What to work on: Copy the data from the line with "Where should I" through the end of the data, substituting "heading" for "header" and changing nothing else. Leave the pictures out of your answer.

Data to process:
*****

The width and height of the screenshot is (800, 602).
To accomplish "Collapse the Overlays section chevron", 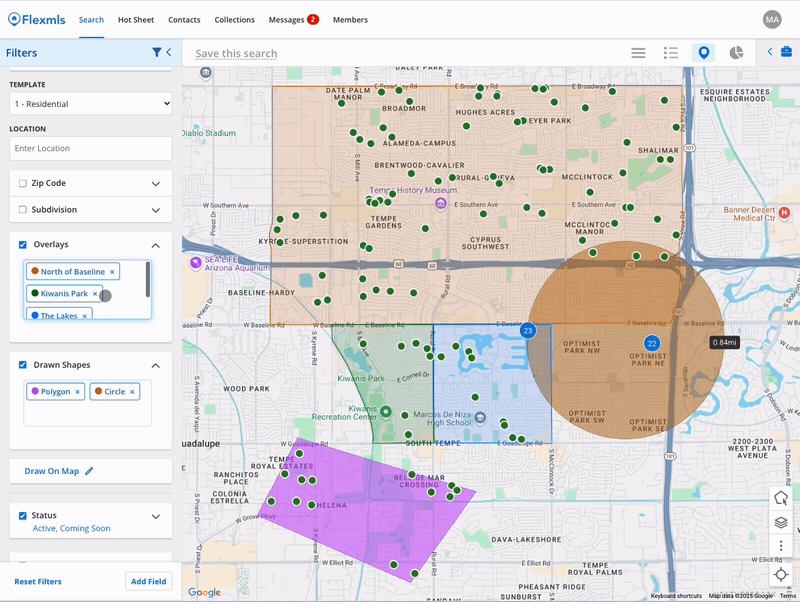I will [156, 245].
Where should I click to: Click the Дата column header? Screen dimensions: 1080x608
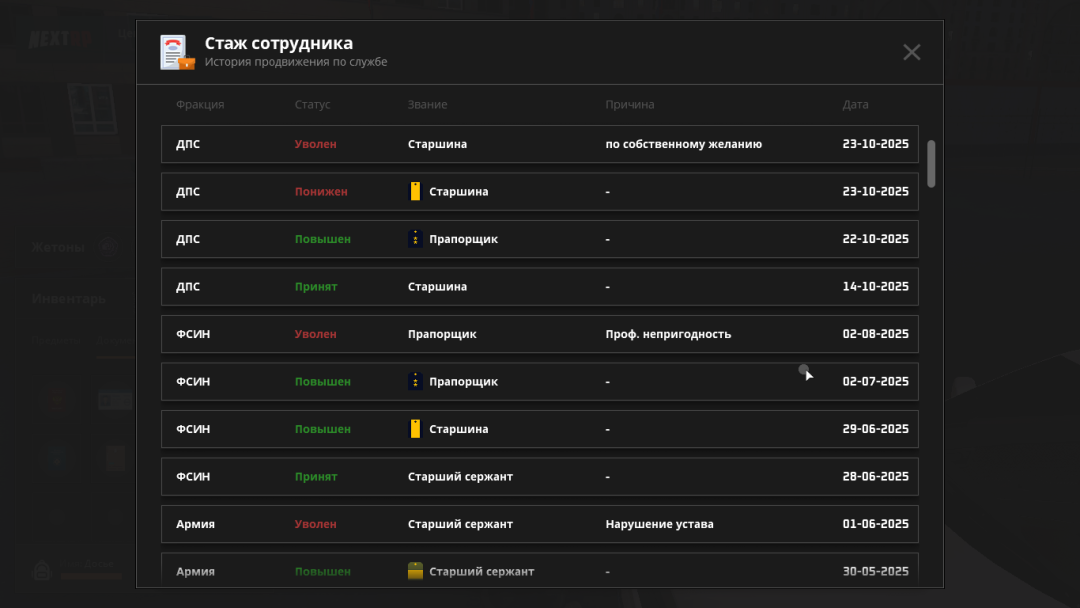click(855, 105)
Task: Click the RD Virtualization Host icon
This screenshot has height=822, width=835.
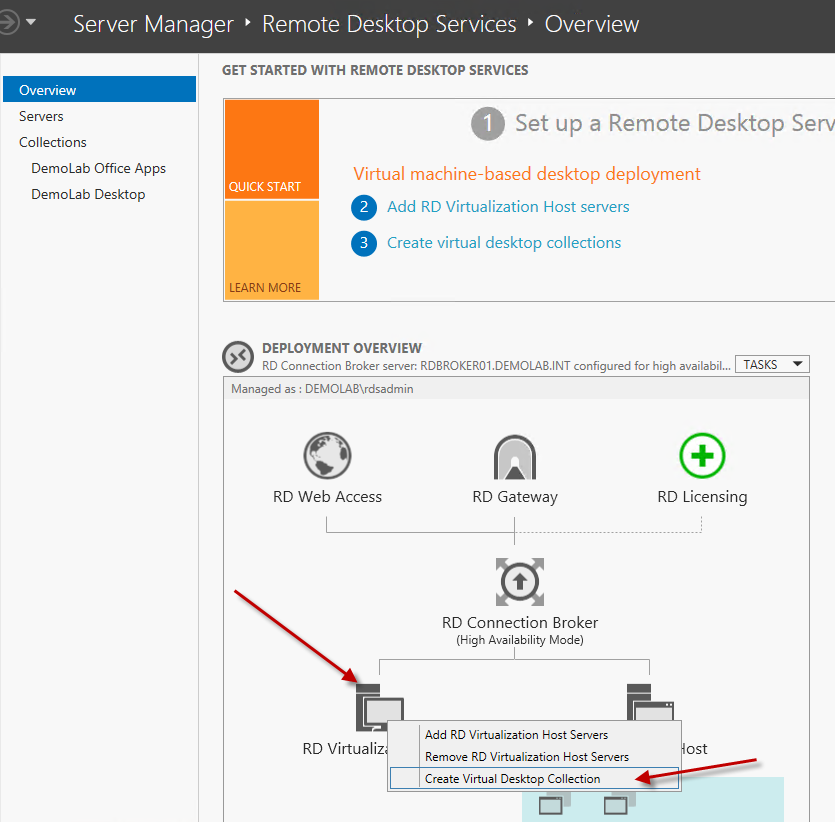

*****

Exercise solution:
Where should I click to: Click the Дата column heading? Screen dimensions: 1080x608
click(855, 105)
Task: Click the RD Virtualization Host icon
This screenshot has height=822, width=835.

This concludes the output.